(Saved data entries)
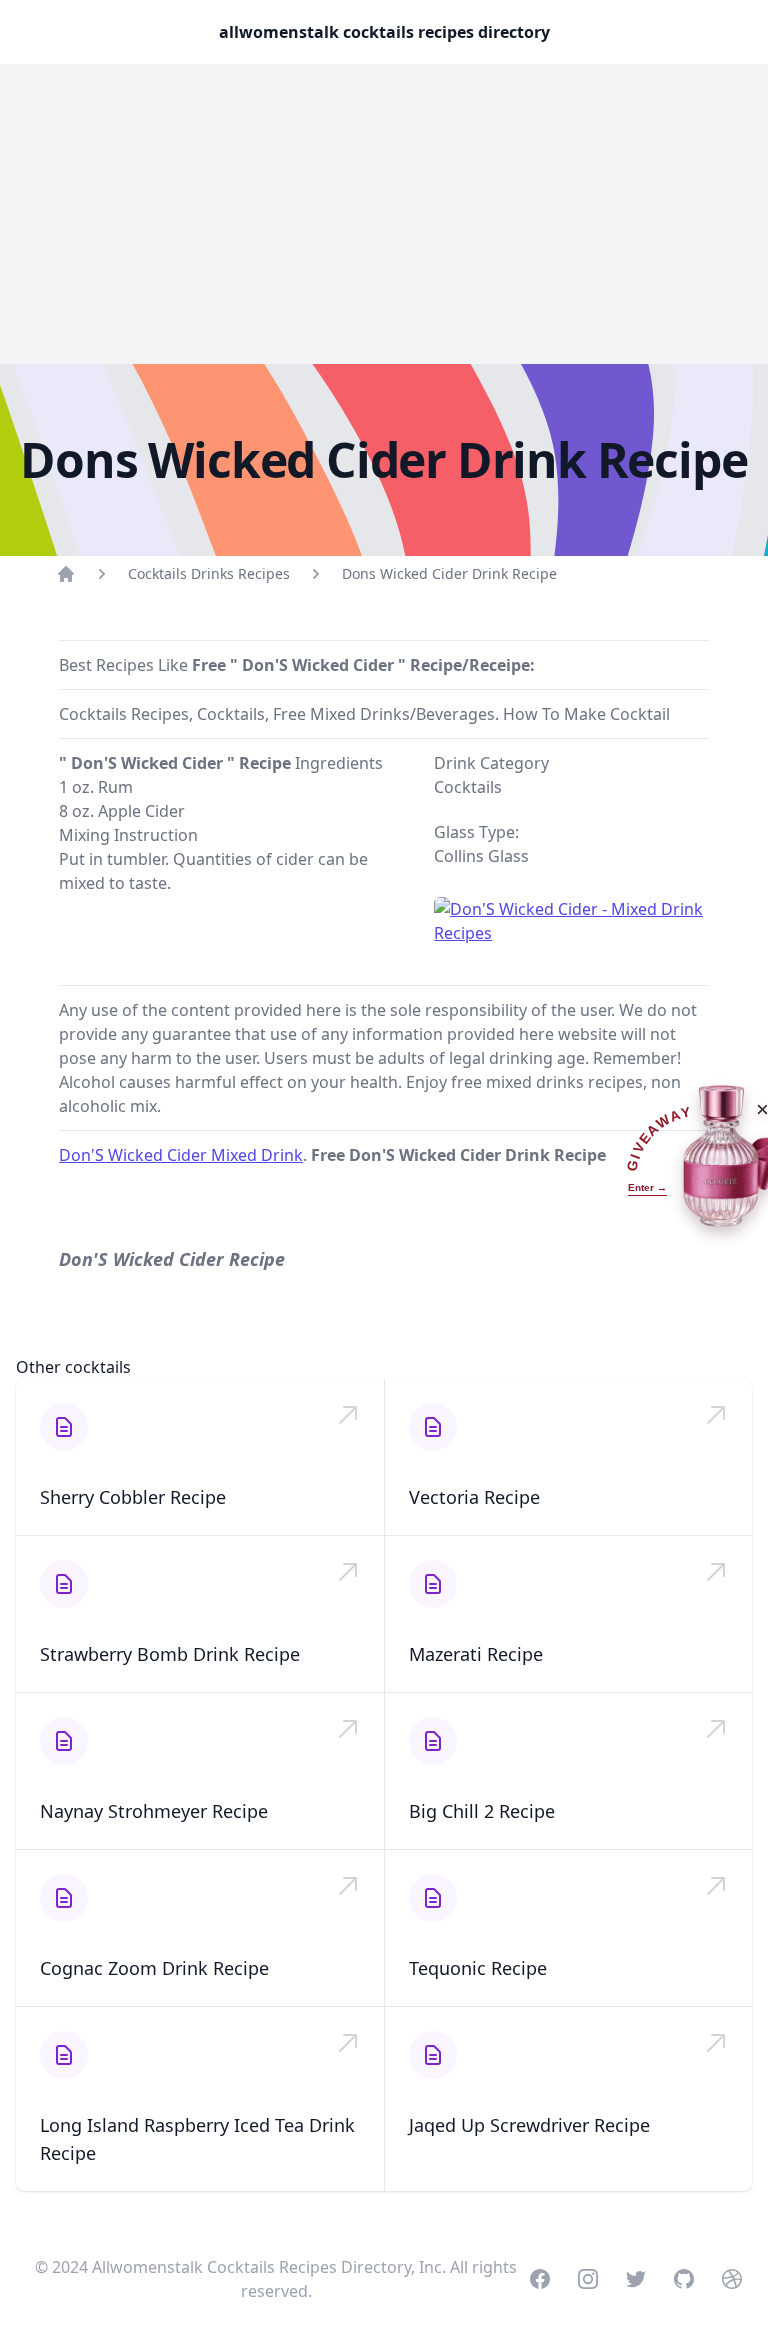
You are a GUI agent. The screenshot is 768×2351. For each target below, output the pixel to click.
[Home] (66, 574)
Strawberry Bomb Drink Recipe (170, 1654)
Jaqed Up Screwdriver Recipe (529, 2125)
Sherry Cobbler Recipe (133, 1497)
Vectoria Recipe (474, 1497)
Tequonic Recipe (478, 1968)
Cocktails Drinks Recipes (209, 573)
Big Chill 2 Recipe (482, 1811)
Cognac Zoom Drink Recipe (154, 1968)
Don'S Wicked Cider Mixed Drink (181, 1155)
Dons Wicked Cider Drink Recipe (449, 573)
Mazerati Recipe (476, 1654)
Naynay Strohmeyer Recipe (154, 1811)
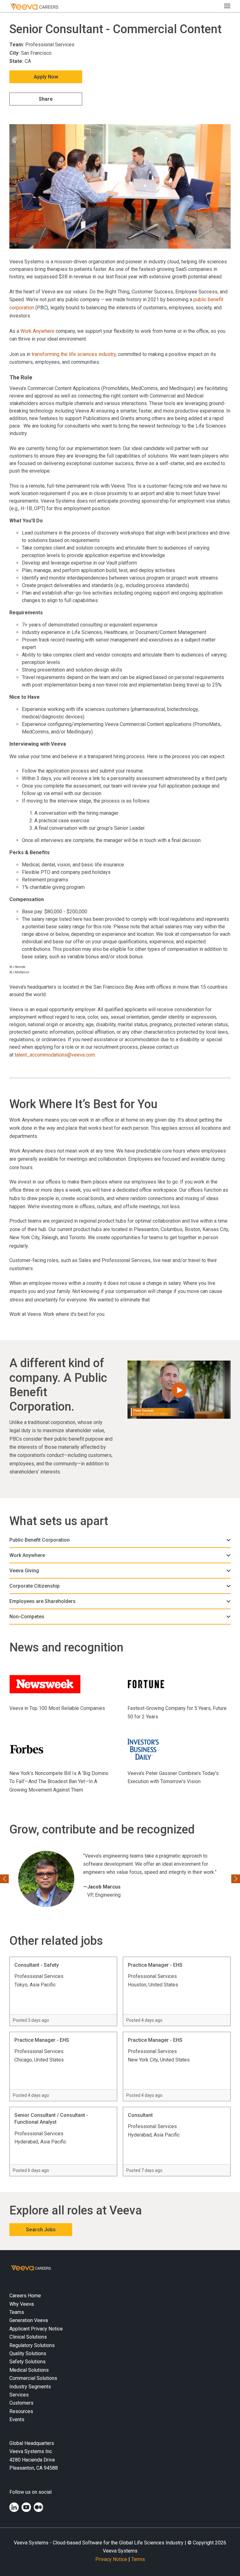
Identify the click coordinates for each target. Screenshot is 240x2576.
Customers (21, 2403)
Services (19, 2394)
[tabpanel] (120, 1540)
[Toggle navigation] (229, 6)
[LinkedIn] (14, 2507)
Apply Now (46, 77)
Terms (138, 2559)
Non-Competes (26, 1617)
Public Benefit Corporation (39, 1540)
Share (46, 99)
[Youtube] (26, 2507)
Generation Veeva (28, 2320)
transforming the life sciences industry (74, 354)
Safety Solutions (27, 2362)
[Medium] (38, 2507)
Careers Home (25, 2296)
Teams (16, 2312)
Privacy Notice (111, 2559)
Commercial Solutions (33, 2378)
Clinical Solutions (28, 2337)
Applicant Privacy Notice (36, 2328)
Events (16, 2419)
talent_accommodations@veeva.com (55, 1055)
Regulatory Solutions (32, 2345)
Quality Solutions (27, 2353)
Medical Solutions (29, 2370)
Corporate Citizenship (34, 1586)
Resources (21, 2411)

--

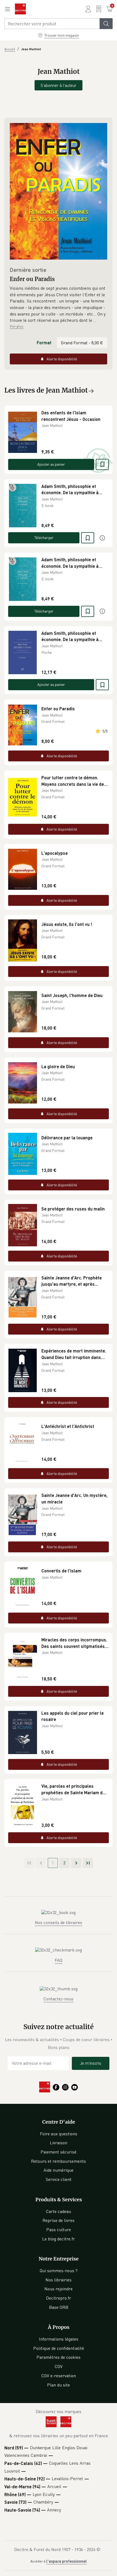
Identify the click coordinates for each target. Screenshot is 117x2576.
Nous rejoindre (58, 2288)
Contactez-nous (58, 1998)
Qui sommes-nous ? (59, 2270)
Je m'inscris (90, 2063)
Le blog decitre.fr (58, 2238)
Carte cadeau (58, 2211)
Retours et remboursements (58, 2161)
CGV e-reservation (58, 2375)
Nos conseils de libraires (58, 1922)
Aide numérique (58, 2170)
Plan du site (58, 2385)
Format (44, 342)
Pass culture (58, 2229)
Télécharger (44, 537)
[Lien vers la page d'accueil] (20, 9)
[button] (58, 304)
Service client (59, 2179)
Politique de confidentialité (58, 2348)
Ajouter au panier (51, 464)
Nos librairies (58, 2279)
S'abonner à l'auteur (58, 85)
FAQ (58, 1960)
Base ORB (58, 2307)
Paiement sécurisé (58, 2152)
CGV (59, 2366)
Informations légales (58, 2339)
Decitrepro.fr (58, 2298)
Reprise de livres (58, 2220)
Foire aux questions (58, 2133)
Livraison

==

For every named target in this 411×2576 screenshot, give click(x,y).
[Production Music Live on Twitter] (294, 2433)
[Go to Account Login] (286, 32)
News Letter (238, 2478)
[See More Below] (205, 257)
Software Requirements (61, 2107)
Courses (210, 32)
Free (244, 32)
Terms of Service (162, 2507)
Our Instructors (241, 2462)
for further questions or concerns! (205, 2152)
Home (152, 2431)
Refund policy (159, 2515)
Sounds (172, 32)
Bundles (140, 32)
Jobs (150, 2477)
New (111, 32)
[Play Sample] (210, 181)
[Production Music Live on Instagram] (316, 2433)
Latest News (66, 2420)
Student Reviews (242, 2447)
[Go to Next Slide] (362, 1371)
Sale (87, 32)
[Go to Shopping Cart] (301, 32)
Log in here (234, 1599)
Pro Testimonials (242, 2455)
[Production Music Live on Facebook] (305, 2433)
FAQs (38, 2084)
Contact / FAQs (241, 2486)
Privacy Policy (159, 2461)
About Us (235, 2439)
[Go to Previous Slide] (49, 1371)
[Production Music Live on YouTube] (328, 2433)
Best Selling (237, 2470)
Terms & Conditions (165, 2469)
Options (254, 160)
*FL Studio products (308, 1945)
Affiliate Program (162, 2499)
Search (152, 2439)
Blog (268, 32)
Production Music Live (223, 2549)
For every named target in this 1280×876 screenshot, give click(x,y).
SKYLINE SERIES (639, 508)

:: WORK ITEM ::
Look above for the line with "[Home] (66, 574)" and the line with "Big Chill 2 Recipe (482, 1811)", and reproduce exactly those two lines plus every line between, nothing more.

:: EXERCISE OUTPUT ::
[Home] (66, 574)
Strawberry Bomb Drink Recipe (170, 1654)
Jaqed Up Screwdriver Recipe (529, 2125)
Sherry Cobbler Recipe (133, 1497)
Vectoria Recipe (474, 1497)
Tequonic Recipe (478, 1968)
Cocktails Drinks Recipes (209, 573)
Big Chill 2 Recipe (482, 1811)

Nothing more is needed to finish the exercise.